*** MATERIAL TO PROCESS Section Begins ***
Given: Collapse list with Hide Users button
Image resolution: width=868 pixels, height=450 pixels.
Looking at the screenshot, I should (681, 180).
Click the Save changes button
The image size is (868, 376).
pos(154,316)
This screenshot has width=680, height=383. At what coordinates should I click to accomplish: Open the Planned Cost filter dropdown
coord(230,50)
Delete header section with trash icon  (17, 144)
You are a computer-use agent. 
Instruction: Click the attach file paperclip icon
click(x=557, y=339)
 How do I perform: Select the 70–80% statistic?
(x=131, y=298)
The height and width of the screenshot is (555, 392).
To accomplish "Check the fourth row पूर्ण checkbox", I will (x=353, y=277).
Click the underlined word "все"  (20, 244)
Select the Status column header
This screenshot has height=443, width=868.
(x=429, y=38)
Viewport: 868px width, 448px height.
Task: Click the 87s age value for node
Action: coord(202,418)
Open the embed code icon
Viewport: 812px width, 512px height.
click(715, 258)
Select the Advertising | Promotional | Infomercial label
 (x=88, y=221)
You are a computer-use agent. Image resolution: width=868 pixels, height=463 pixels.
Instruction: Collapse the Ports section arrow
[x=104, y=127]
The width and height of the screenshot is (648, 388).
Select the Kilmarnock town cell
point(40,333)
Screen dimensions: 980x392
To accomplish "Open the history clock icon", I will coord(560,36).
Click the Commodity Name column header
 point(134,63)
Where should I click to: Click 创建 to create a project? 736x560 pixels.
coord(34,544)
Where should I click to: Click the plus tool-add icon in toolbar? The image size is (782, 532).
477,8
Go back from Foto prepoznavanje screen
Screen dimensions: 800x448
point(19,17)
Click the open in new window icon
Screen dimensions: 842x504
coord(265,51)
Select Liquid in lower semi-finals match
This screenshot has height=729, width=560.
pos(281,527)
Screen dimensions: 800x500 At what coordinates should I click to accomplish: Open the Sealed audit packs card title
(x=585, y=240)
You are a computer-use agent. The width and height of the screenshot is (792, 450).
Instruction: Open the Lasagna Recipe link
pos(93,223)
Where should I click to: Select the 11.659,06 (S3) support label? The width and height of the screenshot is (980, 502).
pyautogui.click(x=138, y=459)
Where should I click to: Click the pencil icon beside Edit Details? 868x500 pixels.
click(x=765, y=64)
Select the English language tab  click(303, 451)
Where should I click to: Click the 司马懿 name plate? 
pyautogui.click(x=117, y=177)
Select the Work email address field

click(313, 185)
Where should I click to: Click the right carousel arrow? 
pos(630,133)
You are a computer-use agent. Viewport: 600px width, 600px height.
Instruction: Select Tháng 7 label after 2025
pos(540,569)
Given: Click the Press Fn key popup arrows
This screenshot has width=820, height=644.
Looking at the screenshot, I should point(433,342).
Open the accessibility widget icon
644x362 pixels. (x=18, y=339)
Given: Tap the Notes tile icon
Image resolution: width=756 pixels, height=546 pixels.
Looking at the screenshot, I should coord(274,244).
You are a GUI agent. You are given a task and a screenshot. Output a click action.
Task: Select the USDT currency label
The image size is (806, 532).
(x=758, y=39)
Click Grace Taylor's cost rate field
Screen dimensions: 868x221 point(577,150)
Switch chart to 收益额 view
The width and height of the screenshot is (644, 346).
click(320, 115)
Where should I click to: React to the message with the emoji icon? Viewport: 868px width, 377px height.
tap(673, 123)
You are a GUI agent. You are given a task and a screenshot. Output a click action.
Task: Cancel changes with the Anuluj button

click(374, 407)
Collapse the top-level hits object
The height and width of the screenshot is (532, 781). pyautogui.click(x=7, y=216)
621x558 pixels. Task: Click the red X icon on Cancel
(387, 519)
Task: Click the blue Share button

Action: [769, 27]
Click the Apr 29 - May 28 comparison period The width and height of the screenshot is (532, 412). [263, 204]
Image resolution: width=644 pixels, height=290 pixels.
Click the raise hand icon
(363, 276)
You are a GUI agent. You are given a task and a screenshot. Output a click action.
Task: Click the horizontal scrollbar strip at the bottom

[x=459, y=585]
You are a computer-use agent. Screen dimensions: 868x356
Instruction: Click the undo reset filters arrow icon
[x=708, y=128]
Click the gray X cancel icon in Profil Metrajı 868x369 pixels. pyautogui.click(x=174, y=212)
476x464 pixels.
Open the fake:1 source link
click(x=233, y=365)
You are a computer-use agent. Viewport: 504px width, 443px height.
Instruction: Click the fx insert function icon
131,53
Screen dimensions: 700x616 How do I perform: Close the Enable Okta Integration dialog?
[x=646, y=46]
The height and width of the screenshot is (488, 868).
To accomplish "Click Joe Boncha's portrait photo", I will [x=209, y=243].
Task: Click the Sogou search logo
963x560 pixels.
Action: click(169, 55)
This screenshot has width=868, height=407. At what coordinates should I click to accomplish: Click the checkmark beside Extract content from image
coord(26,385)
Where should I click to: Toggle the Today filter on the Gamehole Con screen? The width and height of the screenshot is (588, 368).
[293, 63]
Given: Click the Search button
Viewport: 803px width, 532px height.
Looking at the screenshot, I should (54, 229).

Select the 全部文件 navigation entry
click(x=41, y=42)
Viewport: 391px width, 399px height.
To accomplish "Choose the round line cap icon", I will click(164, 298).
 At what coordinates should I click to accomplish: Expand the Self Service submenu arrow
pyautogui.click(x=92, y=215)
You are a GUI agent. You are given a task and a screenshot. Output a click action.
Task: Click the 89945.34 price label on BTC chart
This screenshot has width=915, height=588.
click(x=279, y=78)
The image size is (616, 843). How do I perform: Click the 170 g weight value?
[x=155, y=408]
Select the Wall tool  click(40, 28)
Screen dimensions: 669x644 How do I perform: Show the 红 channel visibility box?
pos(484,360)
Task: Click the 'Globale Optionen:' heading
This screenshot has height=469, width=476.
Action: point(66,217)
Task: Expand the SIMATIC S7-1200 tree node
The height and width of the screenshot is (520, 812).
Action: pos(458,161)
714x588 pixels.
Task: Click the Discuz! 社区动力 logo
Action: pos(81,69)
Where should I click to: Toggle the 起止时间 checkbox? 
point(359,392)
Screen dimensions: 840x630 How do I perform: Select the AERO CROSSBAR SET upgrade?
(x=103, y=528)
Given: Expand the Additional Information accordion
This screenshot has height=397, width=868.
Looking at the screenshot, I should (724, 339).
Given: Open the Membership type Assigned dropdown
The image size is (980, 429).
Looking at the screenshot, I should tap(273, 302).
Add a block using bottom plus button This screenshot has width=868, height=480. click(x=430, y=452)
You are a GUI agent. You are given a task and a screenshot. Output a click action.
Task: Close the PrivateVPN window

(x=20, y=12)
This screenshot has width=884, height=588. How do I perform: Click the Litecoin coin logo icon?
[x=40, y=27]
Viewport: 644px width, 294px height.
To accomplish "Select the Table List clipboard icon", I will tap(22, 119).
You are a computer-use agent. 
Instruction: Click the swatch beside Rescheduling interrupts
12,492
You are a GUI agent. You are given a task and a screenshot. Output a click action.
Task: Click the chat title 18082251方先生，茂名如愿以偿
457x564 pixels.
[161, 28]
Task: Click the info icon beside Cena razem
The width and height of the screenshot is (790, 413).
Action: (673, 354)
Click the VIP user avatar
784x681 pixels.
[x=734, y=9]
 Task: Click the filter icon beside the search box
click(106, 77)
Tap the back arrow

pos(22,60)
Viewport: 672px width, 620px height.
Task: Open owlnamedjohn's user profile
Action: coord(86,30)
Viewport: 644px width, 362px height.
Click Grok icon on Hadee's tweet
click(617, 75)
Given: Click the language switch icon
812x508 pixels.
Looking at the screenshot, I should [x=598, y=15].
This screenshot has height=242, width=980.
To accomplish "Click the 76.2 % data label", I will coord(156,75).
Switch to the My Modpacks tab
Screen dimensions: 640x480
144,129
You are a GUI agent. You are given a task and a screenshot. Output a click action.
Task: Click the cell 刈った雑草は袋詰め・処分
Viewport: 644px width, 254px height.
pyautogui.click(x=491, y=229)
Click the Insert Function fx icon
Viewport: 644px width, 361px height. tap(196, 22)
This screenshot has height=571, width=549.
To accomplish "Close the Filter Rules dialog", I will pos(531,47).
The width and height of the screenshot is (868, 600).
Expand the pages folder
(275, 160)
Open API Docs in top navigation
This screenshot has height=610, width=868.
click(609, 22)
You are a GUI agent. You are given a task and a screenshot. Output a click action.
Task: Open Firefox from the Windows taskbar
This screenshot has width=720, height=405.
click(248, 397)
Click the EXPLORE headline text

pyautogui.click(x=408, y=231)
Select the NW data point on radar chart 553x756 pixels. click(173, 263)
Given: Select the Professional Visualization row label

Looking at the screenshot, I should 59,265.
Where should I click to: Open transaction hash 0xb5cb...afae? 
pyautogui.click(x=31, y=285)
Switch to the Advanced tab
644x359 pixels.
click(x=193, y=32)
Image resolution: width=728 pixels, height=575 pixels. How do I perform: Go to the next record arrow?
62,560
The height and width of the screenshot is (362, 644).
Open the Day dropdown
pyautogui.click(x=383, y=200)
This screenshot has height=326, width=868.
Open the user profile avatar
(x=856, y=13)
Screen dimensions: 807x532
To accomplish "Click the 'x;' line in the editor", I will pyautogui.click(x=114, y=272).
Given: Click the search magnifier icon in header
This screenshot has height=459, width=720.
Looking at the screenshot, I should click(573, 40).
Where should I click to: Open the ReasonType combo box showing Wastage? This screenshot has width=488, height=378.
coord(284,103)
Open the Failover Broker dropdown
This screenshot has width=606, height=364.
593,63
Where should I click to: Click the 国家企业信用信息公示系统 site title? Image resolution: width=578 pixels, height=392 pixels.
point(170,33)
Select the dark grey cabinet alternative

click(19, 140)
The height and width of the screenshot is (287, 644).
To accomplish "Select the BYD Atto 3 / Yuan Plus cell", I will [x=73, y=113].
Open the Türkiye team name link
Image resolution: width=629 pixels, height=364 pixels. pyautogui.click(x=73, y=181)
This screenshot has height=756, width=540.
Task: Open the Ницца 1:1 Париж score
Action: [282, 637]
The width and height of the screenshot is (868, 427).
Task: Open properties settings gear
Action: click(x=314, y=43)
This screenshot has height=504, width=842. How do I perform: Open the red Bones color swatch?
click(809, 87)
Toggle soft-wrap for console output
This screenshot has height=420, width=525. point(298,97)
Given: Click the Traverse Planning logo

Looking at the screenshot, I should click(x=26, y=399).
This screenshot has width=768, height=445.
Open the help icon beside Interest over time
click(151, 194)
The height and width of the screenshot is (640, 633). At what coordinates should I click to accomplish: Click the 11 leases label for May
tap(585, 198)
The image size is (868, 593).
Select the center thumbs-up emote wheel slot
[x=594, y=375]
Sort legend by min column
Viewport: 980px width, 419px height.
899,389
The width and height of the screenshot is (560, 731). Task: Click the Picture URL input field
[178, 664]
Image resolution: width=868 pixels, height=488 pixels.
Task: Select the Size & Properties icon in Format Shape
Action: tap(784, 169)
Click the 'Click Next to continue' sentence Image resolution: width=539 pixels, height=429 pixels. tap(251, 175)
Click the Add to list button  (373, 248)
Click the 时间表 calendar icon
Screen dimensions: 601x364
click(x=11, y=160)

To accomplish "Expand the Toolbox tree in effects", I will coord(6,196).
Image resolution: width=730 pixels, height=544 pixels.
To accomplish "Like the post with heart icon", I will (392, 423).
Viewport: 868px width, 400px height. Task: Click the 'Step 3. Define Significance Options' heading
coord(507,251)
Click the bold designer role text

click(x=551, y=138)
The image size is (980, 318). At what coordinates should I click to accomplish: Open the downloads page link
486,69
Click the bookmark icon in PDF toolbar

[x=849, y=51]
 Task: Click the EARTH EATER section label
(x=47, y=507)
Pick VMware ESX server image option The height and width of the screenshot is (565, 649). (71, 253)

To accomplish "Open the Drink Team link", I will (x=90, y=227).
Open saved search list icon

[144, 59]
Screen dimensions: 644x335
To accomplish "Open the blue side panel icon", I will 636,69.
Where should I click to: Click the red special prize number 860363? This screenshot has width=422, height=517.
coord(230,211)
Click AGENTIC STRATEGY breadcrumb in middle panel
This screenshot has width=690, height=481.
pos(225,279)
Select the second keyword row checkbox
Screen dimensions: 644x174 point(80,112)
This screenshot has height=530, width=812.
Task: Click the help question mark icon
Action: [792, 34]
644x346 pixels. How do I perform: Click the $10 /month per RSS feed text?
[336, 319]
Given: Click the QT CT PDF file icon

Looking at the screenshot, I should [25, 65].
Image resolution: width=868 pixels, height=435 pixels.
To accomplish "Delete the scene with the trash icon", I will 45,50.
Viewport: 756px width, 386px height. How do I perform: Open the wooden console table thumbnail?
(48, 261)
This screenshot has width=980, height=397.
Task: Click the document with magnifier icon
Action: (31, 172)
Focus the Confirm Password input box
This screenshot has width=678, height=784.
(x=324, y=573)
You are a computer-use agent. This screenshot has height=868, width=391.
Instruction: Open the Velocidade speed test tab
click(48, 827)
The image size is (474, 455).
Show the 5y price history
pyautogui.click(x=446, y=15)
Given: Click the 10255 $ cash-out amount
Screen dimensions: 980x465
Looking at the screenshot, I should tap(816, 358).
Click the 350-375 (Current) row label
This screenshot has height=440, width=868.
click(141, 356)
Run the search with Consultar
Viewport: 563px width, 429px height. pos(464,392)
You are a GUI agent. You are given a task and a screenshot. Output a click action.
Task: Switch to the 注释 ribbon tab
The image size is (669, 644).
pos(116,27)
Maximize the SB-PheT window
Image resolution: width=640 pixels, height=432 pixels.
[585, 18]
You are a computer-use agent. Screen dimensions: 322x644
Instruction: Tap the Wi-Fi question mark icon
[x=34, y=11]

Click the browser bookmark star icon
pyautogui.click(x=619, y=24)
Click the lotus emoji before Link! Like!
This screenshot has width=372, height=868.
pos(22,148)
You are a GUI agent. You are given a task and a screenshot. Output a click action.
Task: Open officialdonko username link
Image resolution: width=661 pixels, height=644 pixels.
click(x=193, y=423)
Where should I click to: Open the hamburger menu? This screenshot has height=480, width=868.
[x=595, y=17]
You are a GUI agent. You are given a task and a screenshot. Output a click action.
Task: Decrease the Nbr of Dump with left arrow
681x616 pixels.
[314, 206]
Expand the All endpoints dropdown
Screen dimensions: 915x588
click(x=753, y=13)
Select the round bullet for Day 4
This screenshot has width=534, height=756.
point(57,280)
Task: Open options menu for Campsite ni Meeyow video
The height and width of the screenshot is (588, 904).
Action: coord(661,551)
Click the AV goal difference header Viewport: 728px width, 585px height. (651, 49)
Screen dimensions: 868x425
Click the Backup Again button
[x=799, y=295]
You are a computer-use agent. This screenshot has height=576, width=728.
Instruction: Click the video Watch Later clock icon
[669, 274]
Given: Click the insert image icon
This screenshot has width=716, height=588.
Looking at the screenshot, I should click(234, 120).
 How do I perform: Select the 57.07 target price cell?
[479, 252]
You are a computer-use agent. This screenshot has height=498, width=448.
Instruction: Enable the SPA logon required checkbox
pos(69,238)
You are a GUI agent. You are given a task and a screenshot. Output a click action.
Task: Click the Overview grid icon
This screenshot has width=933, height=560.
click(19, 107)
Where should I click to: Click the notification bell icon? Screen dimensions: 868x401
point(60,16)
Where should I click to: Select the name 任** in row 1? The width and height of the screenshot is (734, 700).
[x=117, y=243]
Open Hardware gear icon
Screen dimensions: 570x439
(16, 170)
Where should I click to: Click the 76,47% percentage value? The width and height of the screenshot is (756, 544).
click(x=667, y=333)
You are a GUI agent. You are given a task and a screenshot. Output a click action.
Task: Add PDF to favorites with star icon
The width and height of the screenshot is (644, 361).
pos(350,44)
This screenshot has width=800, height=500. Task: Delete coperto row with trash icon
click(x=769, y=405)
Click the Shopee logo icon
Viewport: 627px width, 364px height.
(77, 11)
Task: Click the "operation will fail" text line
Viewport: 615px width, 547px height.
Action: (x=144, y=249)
*** MATERIAL TO PROCESS Section Ends ***
_TASK ITEM_. Lines with the string "data": say how many appear in the entries above, giving the number alone.

_WRITTEN SOLUTION_. 2